Peut-on acheter une kosovorotka authentique en France ?

Oui, plusieurs sources permettent d'acquérir une kosovorotka authentique en France : les artisans slaves installés en région parisienne et lyonnaise, les boutiques d'artisanat russe en ligne avec livraison depuis la Russie ou la Pologne, et les ateliers de couture spécialisés qui confectionnent sur mesure à partir de patrons traditionnels.

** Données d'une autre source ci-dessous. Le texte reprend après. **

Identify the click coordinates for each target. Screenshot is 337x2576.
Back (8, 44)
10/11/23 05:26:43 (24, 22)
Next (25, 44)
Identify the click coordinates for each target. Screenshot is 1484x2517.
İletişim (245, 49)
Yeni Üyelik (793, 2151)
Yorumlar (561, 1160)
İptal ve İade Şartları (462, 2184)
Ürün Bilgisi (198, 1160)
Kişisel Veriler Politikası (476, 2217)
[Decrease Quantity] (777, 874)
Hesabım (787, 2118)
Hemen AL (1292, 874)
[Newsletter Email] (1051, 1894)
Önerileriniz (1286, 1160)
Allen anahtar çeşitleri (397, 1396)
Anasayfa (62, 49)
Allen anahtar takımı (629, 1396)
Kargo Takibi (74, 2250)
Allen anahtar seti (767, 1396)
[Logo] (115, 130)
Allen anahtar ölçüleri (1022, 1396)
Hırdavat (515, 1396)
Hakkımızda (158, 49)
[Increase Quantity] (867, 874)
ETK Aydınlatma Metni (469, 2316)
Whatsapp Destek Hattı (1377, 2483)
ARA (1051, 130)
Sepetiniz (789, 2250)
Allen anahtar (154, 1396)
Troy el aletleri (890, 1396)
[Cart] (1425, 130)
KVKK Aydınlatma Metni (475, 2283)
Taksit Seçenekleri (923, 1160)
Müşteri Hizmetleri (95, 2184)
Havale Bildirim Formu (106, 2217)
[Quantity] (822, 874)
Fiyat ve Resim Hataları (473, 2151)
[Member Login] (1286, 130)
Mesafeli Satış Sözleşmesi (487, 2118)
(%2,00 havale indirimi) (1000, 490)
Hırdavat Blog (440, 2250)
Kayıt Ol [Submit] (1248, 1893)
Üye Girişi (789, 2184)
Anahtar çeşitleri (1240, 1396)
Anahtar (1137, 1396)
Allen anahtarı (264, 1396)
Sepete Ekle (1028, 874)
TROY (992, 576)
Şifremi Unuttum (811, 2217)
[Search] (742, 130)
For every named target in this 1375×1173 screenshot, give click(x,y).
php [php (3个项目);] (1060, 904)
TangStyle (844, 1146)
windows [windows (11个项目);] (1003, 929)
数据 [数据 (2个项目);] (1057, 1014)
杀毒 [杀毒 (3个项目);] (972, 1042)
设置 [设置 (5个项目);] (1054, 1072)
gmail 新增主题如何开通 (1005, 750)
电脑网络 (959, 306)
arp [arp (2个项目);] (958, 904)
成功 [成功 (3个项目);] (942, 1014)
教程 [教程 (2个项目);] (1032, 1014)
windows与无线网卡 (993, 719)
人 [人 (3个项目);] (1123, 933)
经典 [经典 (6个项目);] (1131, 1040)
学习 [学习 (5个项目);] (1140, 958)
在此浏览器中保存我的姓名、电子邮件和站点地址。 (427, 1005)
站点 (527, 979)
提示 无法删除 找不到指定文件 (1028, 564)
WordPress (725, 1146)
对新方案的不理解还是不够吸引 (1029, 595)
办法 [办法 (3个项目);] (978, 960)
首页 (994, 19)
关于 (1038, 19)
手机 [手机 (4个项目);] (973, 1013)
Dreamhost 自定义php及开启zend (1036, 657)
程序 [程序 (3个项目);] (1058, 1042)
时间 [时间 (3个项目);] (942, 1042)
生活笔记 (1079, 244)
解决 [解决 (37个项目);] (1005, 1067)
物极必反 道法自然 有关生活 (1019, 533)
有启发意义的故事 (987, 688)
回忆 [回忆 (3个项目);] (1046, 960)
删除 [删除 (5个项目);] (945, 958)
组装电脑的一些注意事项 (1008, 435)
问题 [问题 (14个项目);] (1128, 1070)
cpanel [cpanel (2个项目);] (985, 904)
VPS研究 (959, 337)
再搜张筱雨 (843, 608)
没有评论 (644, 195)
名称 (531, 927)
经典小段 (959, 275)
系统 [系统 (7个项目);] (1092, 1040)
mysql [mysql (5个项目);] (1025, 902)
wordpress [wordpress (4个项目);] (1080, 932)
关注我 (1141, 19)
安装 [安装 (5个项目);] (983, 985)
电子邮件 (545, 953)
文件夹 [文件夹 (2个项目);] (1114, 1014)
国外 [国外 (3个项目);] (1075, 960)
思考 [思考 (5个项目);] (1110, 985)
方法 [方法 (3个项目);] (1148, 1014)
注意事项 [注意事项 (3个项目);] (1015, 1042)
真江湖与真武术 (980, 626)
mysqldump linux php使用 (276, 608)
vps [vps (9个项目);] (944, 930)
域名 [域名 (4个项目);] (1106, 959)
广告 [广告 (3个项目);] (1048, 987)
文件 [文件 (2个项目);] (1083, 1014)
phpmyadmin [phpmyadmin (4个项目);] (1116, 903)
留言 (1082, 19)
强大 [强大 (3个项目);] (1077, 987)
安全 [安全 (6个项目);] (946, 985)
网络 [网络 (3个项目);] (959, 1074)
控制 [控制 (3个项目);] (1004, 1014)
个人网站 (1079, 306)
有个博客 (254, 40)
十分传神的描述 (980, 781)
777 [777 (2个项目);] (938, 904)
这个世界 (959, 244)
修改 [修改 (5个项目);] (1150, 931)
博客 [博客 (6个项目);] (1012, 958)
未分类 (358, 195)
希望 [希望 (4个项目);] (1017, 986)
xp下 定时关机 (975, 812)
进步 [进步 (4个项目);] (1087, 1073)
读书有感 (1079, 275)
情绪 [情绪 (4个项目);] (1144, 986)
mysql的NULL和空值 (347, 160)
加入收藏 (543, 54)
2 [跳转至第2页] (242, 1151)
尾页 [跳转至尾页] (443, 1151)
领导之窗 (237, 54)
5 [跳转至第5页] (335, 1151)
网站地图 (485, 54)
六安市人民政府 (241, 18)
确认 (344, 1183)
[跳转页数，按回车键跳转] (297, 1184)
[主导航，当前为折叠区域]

Quelle est la différence entre une tenue quotidienne et une tenue de fête dans la tradition russe masculine ?

La tenue quotidienne masculine russe était sobre, en lin blanc ou gris non teint, avec des broderies simples. La tenue de fête se distinguait par ses tissus de couleur (rouge, bleu, vert), ses broderies élaborées en fils de soie ou d'or, et ses accessoires comme la ceinture tissée à motifs et les bottes en cuir teint rouge ou noir.

La portyanki, qu'est-ce que c'est ?

La portyanki est une bande de tissu (lin ou laine) que les hommes russes enroulaient autour du pied avant d'enfiler leurs bottes. Elle remplaçait les chaussettes, protégeait du froid et réduisait les frottements. C'était un élément fondamental de la tenue masculine russe, utilisé jusqu'au XXe siècle dans l'armée soviétique.